*** SOURCE INFORMATION ***

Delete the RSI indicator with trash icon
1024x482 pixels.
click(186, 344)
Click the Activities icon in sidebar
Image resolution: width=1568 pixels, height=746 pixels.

*** End of SOURCE INFORMATION ***

Show every line above in which the word "icon" appears.

Delete the RSI indicator with trash icon
Click the Activities icon in sidebar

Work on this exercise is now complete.